In healthy subjects receiving 500 mg/day of AZM over three days peak plasma concentrations of 0.4 μg/ml (0.53 μM) have been reported [32]. In preclinical studies, intravenous AZM up to peak plasma concentrations of 20.8 μg/ml (~27.8 μM) did not prolong the QTc interval of AV-blocked dogs [10], whilst in a separate study modest prolongation of canine Purkinje fibre APs was seen at 53.4 μM AZM and no significant prolongation at 0.53 μM [33]. Thus, if plasma/extracellular AZM concentrations alone are considered it is difficult to understand how AZM could exert significant effects on ventricular repolarization. However, Yang et al. have suggested that plasma AZM concentrations may be misleading, noting that marked tissue AZM accumulation can occur [15]. Consistent with this, accumulation of AZM in liver, spleen and heart of AZM-treated mice to levels 25-200-fold concurrent serum levels has been reported [34]. Our simulations showed no significant effect of AZM at 1 μM, with clear effects at 50 and 100 μM. Such drug concentrations are not representative of clinical plasma levels, but are consistent with those that could be achieved with intracellular AZM accumulation.

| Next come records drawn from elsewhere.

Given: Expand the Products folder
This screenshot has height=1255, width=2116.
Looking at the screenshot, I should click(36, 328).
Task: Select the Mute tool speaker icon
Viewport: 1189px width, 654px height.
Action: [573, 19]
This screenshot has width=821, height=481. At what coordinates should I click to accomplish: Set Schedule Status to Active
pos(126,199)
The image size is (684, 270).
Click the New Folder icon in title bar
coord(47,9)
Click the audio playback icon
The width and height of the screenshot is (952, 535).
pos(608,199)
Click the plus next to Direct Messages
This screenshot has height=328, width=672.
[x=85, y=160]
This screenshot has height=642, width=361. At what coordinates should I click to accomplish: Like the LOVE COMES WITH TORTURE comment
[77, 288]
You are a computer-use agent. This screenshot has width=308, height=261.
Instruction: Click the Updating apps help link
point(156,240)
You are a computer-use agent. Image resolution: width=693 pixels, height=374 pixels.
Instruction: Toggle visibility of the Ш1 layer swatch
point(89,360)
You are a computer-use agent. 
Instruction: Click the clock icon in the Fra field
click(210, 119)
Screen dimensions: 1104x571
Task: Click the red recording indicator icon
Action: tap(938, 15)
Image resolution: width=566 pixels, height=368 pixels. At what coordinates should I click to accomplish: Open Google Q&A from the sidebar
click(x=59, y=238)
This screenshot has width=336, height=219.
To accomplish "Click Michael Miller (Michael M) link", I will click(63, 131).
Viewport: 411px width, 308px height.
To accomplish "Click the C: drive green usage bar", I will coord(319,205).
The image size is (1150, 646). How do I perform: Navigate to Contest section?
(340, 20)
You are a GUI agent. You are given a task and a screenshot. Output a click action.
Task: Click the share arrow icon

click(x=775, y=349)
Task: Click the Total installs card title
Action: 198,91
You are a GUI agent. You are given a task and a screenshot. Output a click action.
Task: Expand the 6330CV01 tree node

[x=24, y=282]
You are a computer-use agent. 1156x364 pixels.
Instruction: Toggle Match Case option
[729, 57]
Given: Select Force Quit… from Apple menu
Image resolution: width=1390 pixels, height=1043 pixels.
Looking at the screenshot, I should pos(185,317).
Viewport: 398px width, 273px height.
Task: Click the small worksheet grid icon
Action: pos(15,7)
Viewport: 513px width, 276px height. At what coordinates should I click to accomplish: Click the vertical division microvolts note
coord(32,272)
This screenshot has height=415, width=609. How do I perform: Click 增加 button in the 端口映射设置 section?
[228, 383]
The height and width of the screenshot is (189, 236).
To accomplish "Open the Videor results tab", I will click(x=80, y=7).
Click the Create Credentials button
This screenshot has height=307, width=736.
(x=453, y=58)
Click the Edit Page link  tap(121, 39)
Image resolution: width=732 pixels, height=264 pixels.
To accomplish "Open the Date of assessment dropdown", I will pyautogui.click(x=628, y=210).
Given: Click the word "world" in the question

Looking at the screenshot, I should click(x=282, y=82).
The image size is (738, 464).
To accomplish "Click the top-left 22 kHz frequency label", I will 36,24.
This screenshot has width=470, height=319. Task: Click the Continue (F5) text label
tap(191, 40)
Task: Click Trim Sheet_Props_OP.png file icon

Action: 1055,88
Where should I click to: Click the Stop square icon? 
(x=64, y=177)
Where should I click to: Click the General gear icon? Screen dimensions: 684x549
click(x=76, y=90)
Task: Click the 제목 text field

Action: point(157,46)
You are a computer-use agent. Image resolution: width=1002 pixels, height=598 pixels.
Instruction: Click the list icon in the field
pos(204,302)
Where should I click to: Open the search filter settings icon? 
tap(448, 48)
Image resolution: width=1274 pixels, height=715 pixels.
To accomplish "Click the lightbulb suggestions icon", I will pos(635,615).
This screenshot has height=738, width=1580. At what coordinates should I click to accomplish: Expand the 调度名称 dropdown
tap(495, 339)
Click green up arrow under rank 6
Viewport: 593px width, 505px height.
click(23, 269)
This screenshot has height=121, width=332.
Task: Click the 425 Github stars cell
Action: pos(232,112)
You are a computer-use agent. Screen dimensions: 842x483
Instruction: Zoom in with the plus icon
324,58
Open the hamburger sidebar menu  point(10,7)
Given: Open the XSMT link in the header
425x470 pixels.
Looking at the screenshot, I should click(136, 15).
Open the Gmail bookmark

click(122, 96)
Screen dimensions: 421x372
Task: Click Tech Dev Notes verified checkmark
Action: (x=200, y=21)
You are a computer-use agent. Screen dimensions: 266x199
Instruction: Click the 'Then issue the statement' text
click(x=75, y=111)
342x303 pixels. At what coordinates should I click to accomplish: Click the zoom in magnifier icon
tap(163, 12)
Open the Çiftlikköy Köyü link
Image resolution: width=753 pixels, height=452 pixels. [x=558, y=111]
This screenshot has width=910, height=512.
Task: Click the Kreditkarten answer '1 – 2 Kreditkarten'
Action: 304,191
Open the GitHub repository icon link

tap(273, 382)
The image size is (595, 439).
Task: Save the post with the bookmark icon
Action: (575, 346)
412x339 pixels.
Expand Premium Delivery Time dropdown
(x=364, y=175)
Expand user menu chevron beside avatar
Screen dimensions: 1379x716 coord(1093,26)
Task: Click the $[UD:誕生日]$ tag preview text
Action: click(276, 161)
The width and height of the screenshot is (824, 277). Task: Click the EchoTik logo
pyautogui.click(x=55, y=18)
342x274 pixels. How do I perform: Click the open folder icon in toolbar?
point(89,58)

Our tissue simulations were limited to an idealized 1D strand and it is possible that the use of 2D or 3D tissue models, particularly those incorporating a realistic ventricle geometry might provide further insights into AZM-provoked arrhythmia. Similarly, the present study has not considered how autonomic nervous modulation may influence the effects of AZM. Model specificity of results is possible, but simulated effects of acute AZM on APs by using a recently-updated model of human ventricular AP [21] showed qualitatively similar results to those presented here (Fig. S1), suggesting that the observed action of acute AZM on APs at the single cell level was independent of model selection (i.e., independent of model selection). Although it is important to acknowledge potential limitations, arguably the simplicity of the approaches taken in the present study is a strength: even with an idealized tissue model ECG changes consistent with increased proarrhythmic risk were seen. Consistent with our findings, in the period since original submission of this study, an independent multiscale heart modelling study has been published that found simulation of combined hydroxychloroquine and AZM to produce greater QT prolongation than HCQ alone [35]. It also reported that AZM lowered the threshold for ventricular arrhythmia with HCQ [35]. When the data from all simulations are considered collectively, this study provides clear insight into cardiac effects of high AZM concentrations, such as those that may occur with tissue AZM accumulation. Such conditions can lead to QT interval prolongation and dispersion of ventricular repolarization – electrophysiological changes that predispose towards cardiac arrhythmia.

Declaration of competing interest

The authors declare that they have no known competing financial interests or personal relationships that could have appeared to influence the work reported in this paper.